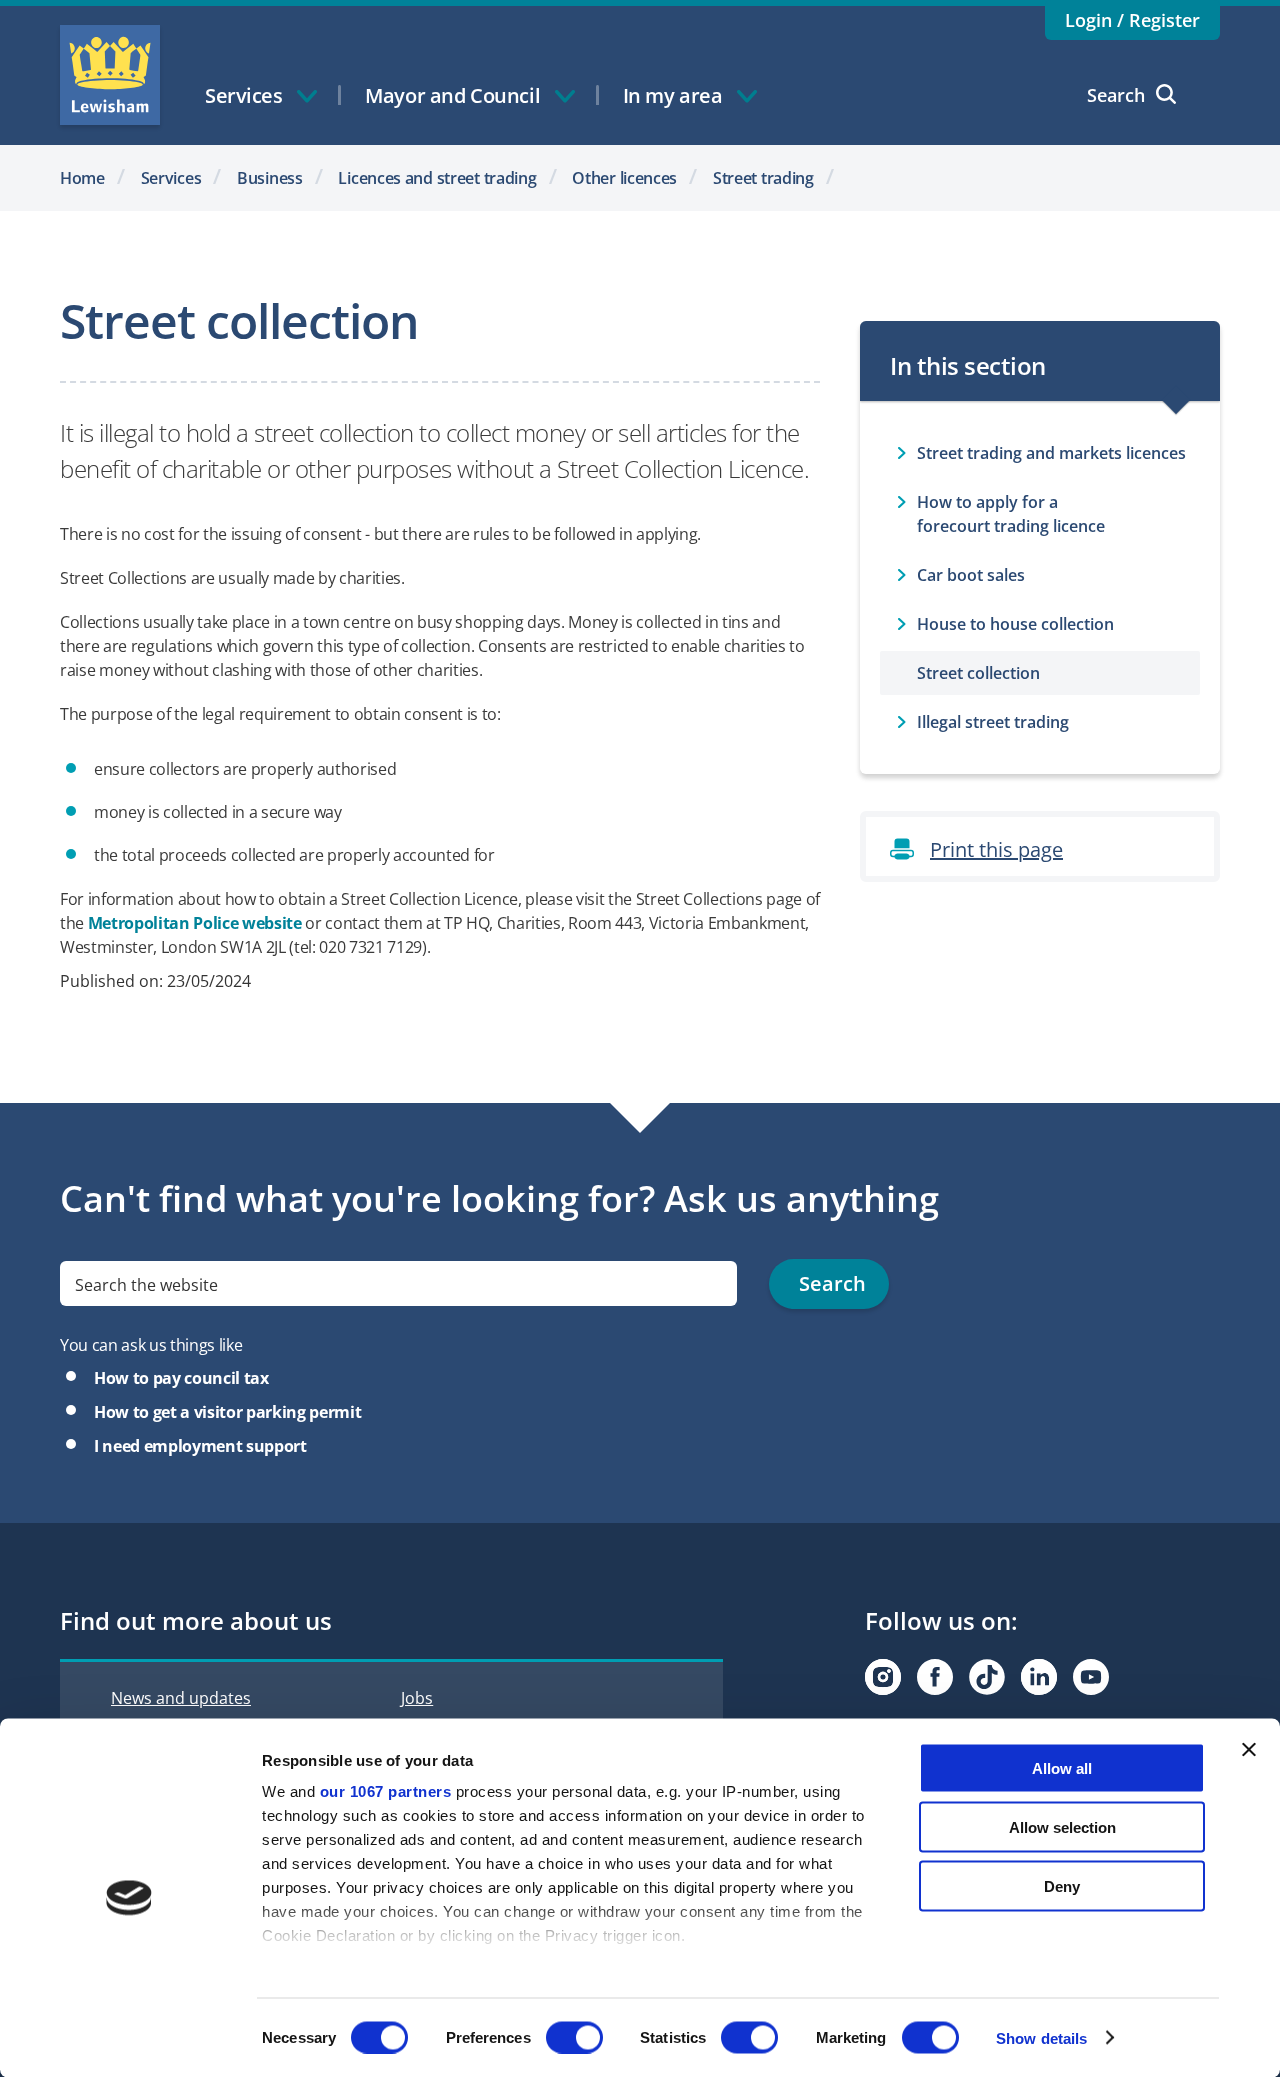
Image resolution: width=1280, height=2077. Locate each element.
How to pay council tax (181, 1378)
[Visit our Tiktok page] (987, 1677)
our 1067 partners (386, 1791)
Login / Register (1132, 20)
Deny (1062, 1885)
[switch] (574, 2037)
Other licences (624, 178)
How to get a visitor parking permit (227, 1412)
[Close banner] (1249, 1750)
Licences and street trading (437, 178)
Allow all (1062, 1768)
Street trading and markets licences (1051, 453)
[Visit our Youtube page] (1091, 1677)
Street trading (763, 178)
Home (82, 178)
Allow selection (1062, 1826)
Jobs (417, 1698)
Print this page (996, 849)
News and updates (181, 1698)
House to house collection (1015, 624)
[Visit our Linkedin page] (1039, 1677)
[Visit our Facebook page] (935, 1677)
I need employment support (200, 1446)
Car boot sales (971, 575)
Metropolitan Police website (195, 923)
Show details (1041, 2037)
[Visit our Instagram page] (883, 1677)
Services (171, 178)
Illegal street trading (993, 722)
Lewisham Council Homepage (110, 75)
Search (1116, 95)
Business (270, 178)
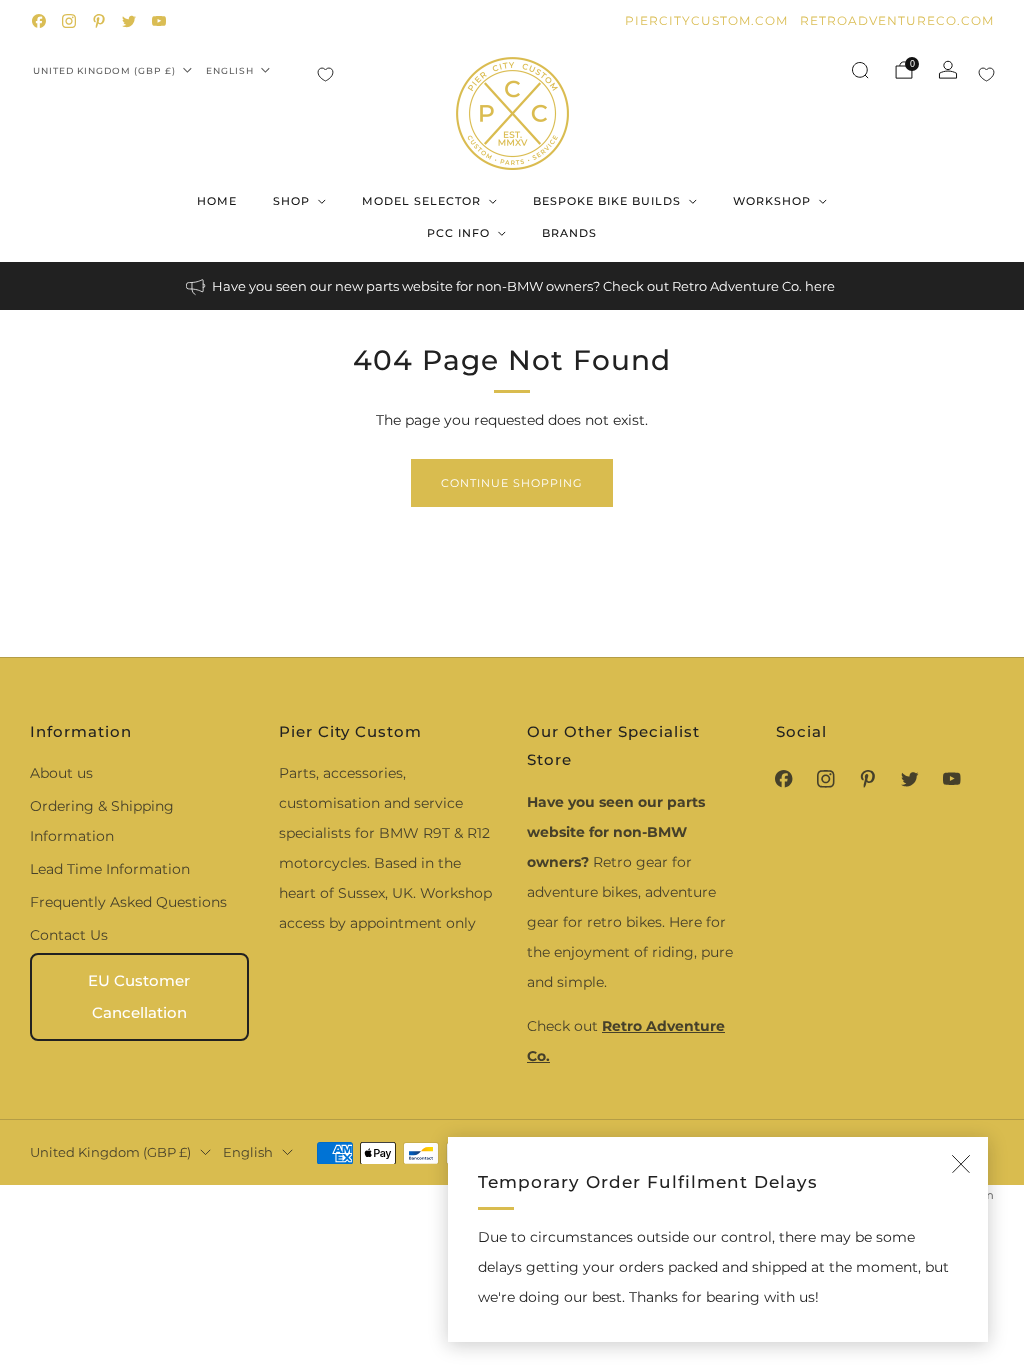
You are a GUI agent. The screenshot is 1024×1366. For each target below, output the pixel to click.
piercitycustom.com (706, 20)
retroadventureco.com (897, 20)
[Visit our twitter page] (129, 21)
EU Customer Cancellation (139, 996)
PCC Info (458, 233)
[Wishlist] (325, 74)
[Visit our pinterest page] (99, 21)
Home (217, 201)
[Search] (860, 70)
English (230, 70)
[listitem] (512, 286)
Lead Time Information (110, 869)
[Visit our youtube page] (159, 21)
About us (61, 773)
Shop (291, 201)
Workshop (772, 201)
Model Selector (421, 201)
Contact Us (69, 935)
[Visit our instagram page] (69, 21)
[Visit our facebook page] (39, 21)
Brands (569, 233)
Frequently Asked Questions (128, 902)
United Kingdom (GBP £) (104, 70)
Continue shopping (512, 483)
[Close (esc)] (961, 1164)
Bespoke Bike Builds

· · · ·

→ What is needed: Give again, exactly, the lines from the start of the data through the one holding "Other licences (624, 178)"; omit the pictures.

→ Output of the exercise:
Image resolution: width=1280, height=2077. Locate each element.
How to pay council tax (181, 1378)
[Visit our Tiktok page] (987, 1677)
our 1067 partners (386, 1791)
Login / Register (1132, 20)
Deny (1062, 1885)
[switch] (574, 2037)
Other licences (624, 178)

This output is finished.